Sunday, February 18, 2007

Do videofluoroscopic swallowing studies show what happens during a meal?

In a word: No.

Understanding this is crucial to managing dysphagia appropriately. I would be all for video-ing just about everyone with dysphagia or suspected dysphagia if VFSS showed what happens at a meal. However, it does not -- it cannot.

Why not?

Most SLP’s recognize that a number of factors may differ between the video swallowing study and normal mealtime circumstances. As such, they (rightly) attempt to adjust these to be as close to the patient’s usual mealtime situation as possible. These factors include patient positioning (including head and body positioning), the patient’s mental status, bolus size/volume, and feeding rate. Most clinicians also recognize that a VFSS provides just a “snapshot” of how a patient is doing at that particular time, with a limited number of food and liquid trials. Unfortunately, these factors are often the only ones taken into account, so there seems to be a widespread belief that if these factors can be controlled for, the VFSS will at least closely resemble what happens during a meal.

However, this doesn’t take into account another set of factors, which cannot be modified. These have to do with the nature of the VFSS itself. The major ones are the bolus characteristics of barium, which are vastly different than those of plain food or liquid. Adding barium to food does not make the results of the VFSS closer to “what happens at a meal”; it just tells you how that patient swallows barium plus food (at that moment in time). Barium is heavier and denser than regular food or liquids, both bolus characteristics which are known to affect the physiology of the swallow. Add to that a different taste, mouth feel, and often viscosity, and it should be readily apparent why the barium bolus cannot be expected to closely resemble a regular food or liquid bolus.

Although many clinicians realize that there may be discrepancies between the results of a VFSS study and what is actually occurring at mealtimes, it has not stopped a large number of clinicians from elevating VFSS results to a level of near-infallibility -- the be-all-end-all of swallowing evaluation. See, for example, the “swallow scores” utilized in much of the VitalStim research: a numerical scale based on which textures/consistencies are “safe” according to VFSS. Or clinicians who change a diet based solely on VFSS performance, without regard to the patient’s clinical presentation.

I suspect that this underlying assumption -- that what happens on VFSS is equivalent to what happens when the patient is really eating/drinking -- is a large part of the heavy emphasis on obtaining VFSS on most (if not all) patients with suspected pharyngeal swallowing dysfunction. However, it has the potential to lead to inappropriate treatment decisions.
===============
_Work instruction A:_ Print the passage of the post on swallowing studies starting with "Sunday, February 18, 2007" and going on through "-- it cannot.".
_Work instruction B:_
Answer these questions from the post on swallowing studies:
(i) What factors do SLPs adjust to match the patient's usual mealtime situation?
(ii) What two properties make barium different from regular food or liquids?
(iii) What are the "swallow scores" used in much of the VitalStim research based on?
The entries that come next are separate material, unrelated to the post on swallowing studies.

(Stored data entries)
===============
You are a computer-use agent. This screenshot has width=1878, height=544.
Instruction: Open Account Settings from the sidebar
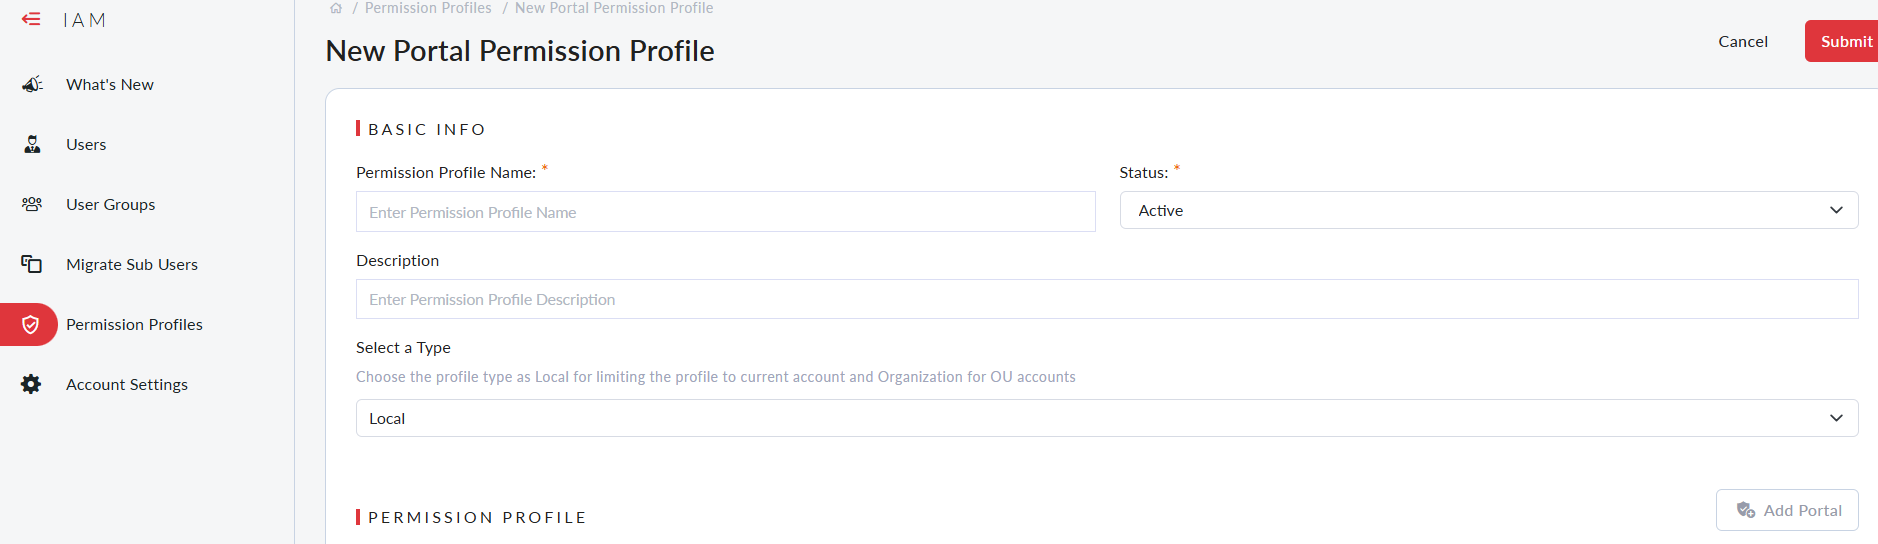click(x=127, y=384)
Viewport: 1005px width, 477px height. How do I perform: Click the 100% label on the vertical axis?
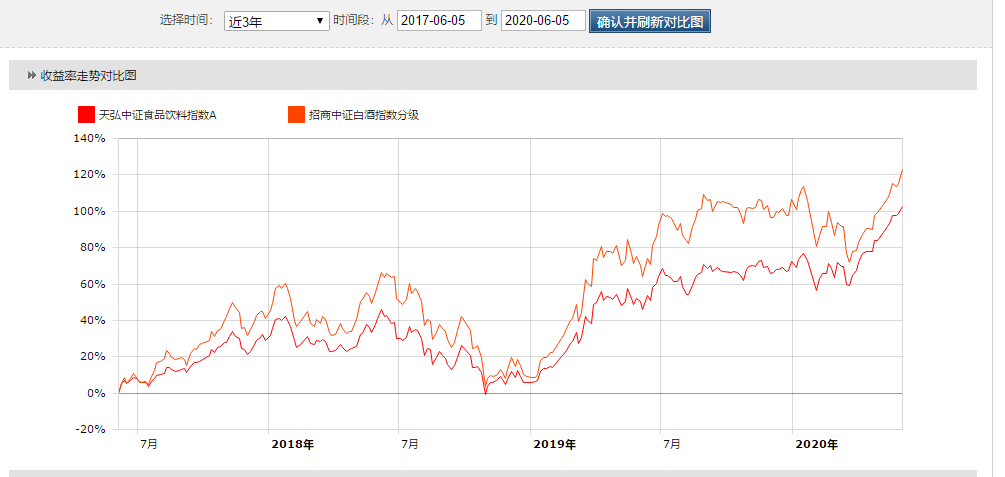point(89,211)

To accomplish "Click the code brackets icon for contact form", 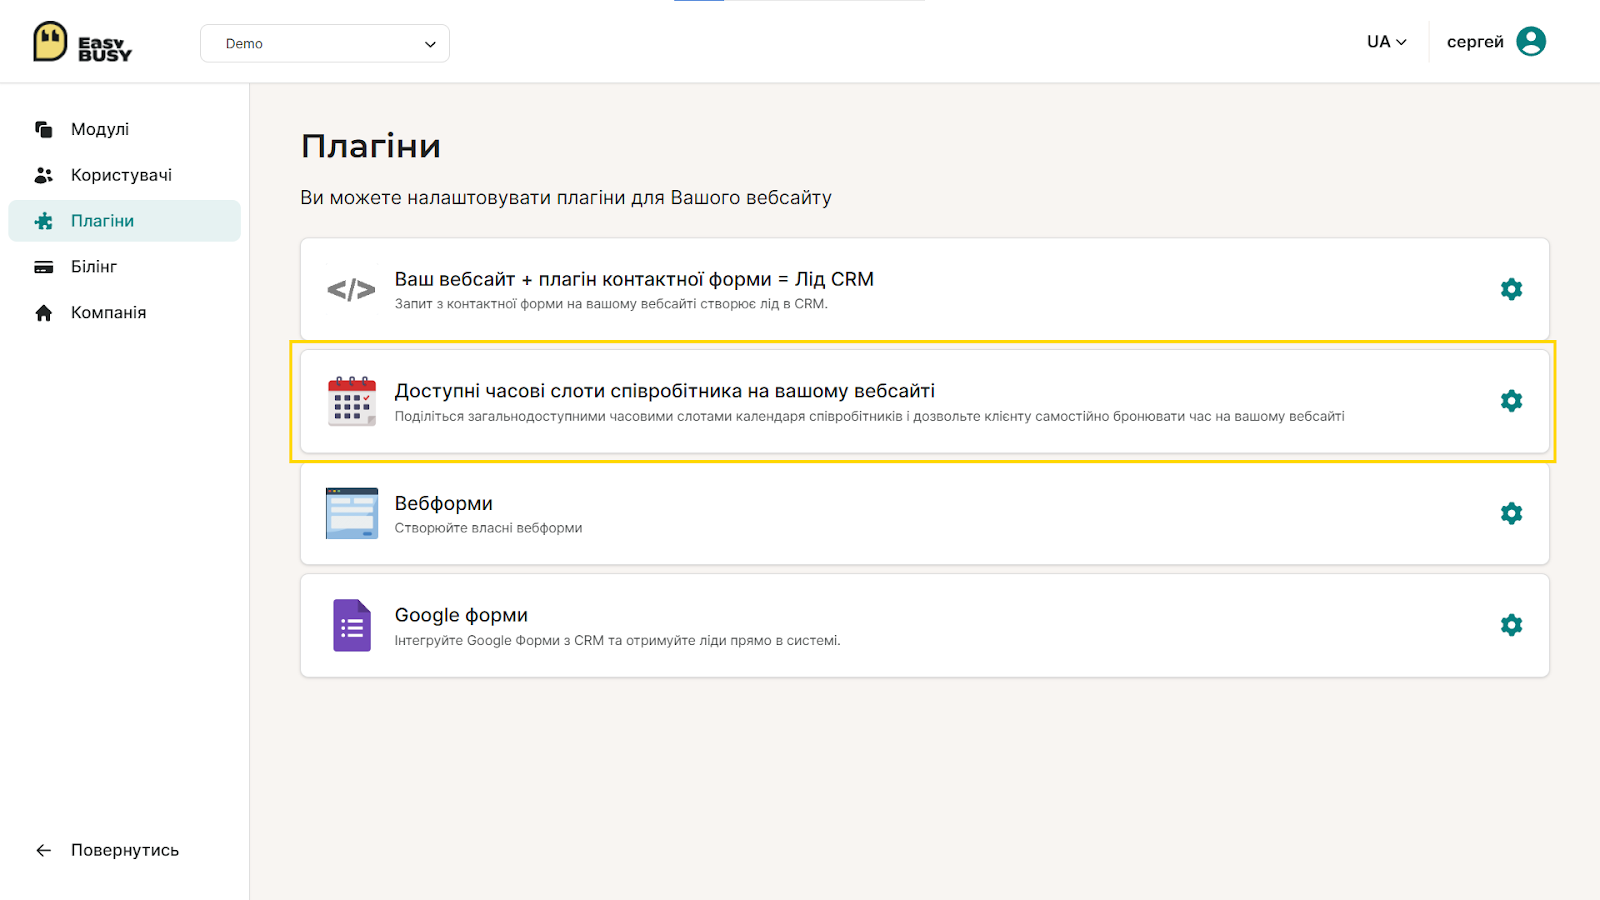I will (x=351, y=290).
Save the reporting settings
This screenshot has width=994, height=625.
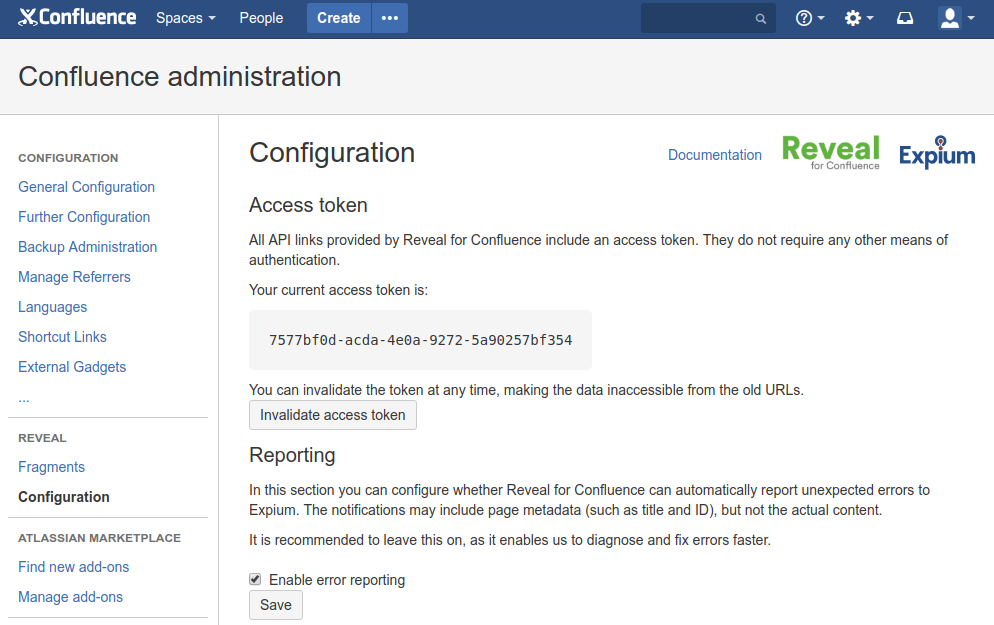[x=275, y=605]

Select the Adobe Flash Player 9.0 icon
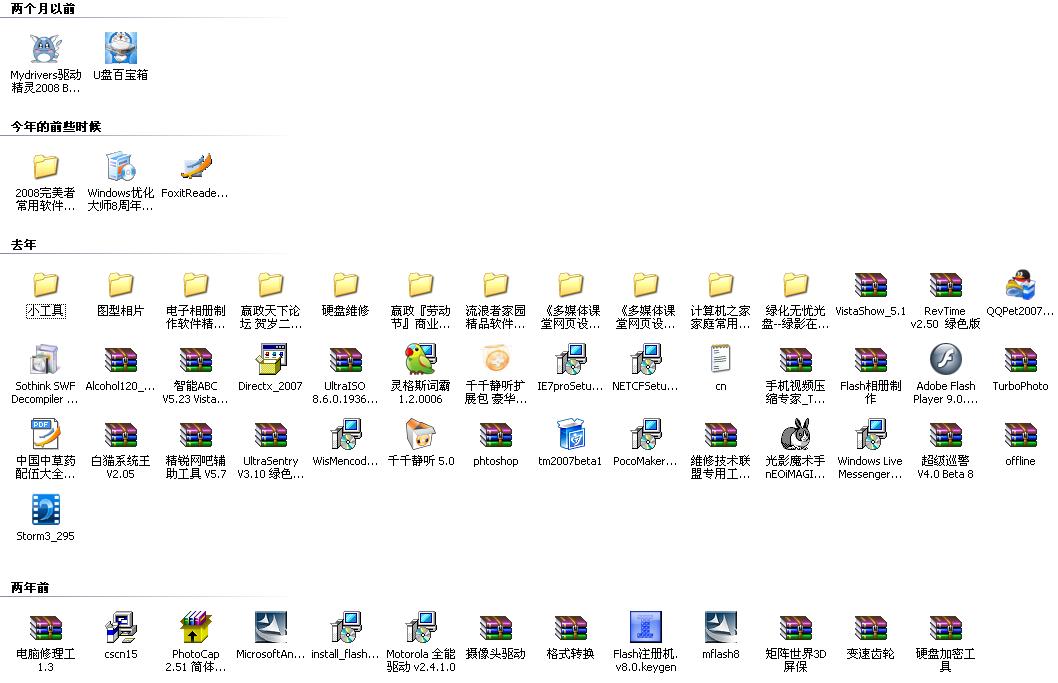pos(945,360)
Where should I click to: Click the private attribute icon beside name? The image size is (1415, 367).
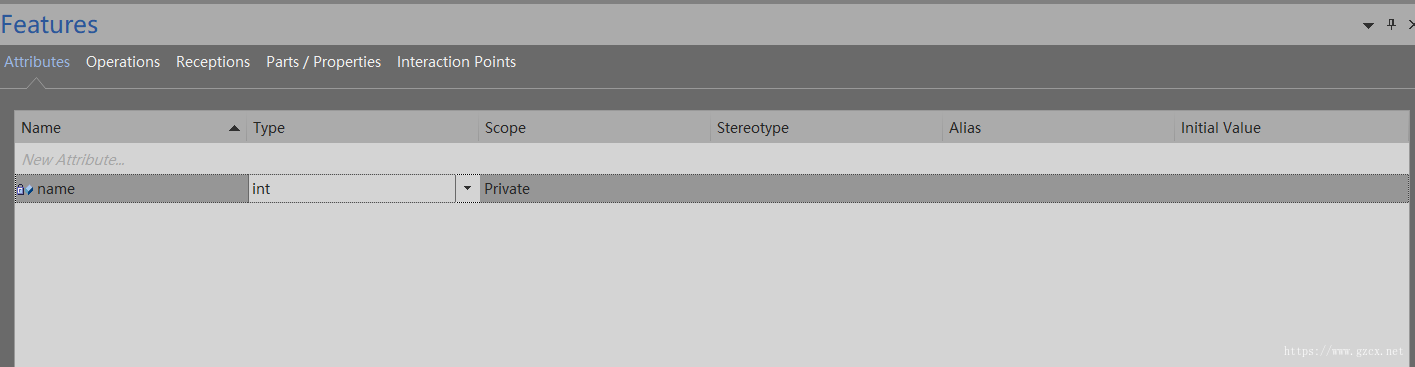[25, 189]
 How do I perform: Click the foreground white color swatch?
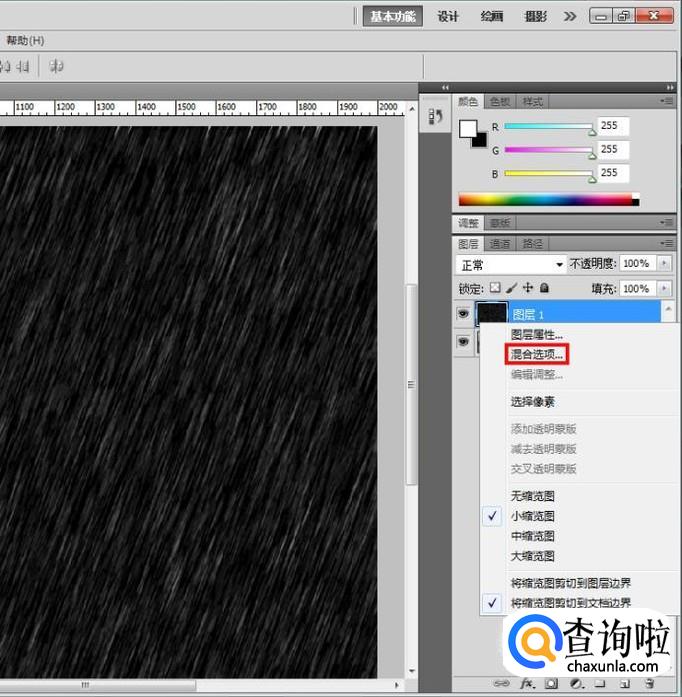[x=467, y=129]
===============
_Problem solution A:_
Sunday, February 18, 2007

Do videofluoroscopic swallowing studies show what happens during a meal?

In a word: No.

Understanding this is crucial to managing dysphagia appropriately. I would be all for video-ing just about everyone with dysphagia or suspected dysphagia if VFSS showed what happens at a meal. However, it does not -- it cannot.

_Problem solution B:_
(i) Patient positioning (including head and body positioning), the patient's mental status, bolus size/volume, and feeding rate.
(ii) Barium is heavier and denser than regular food or liquids.
(iii) They are a numerical scale based on which textures/consistencies are "safe" according to VFSS.